*Task statement*
Copy out the records word for word, starting at the very first line and ending at the line that contains "coord(165,73)", both included. Copy nothing else.

*Excerpted data*

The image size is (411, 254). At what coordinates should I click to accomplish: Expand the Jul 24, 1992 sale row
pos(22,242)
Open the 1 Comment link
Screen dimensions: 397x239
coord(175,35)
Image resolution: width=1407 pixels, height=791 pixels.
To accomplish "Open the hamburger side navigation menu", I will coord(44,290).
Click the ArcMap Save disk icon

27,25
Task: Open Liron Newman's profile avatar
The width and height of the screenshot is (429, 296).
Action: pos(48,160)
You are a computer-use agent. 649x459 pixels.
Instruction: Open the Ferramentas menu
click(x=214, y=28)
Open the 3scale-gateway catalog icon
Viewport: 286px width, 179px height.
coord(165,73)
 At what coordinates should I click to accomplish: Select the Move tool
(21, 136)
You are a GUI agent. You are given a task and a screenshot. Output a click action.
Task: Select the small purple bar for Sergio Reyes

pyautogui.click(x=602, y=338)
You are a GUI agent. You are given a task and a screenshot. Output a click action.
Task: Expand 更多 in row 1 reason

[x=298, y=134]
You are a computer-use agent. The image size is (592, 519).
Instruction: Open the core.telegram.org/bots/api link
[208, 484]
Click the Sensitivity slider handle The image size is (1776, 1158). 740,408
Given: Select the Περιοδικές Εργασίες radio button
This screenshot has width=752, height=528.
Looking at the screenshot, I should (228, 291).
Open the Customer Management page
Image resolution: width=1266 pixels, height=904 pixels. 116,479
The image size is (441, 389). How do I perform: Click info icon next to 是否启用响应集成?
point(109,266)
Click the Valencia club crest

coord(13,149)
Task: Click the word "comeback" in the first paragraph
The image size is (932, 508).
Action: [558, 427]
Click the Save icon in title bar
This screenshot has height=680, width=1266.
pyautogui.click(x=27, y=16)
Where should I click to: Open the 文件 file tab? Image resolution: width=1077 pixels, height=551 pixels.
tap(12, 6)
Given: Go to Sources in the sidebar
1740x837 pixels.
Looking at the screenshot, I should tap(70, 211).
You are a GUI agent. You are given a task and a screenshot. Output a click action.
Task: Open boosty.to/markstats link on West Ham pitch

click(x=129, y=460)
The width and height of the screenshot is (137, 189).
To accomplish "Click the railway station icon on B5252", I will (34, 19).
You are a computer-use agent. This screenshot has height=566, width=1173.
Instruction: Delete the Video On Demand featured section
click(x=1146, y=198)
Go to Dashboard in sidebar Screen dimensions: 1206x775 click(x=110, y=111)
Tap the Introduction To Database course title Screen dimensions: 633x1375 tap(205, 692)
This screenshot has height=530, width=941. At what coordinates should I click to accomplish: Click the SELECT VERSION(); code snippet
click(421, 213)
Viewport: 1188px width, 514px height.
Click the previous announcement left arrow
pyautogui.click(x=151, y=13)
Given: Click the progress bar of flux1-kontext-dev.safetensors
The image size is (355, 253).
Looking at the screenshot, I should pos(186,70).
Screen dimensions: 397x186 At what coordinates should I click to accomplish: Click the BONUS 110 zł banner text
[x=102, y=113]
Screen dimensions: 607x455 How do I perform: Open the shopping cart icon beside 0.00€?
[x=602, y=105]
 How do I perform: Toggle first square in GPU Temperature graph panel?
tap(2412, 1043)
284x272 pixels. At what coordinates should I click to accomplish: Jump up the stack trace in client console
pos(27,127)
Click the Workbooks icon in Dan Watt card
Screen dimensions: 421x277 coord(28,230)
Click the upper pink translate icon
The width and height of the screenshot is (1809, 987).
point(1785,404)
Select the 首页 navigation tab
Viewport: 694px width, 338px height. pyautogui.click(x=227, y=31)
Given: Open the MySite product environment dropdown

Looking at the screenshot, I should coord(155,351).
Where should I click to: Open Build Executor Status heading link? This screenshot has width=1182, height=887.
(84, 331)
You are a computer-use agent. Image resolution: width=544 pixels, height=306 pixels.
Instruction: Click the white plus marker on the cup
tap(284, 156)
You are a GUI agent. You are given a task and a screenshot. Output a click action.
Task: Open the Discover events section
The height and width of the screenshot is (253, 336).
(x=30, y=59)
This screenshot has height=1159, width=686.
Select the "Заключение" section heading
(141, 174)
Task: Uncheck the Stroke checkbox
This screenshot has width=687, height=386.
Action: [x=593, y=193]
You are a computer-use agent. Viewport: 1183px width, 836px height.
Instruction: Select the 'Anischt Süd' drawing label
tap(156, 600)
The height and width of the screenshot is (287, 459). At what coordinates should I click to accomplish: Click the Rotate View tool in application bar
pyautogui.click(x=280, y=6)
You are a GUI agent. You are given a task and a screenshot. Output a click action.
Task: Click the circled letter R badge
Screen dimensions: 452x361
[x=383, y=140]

*Expected output*
The image size is (411, 254). At what coordinates should I click to accomplish: Expand the Jul 24, 1992 sale row
pos(22,242)
Open the 1 Comment link
Screen dimensions: 397x239
coord(175,35)
Image resolution: width=1407 pixels, height=791 pixels.
To accomplish "Open the hamburger side navigation menu", I will coord(44,290).
Click the ArcMap Save disk icon

27,25
Task: Open Liron Newman's profile avatar
The width and height of the screenshot is (429, 296).
Action: pos(48,160)
You are a computer-use agent. 649x459 pixels.
Instruction: Open the Ferramentas menu
click(x=214, y=28)
Open the 3scale-gateway catalog icon
Viewport: 286px width, 179px height.
coord(165,73)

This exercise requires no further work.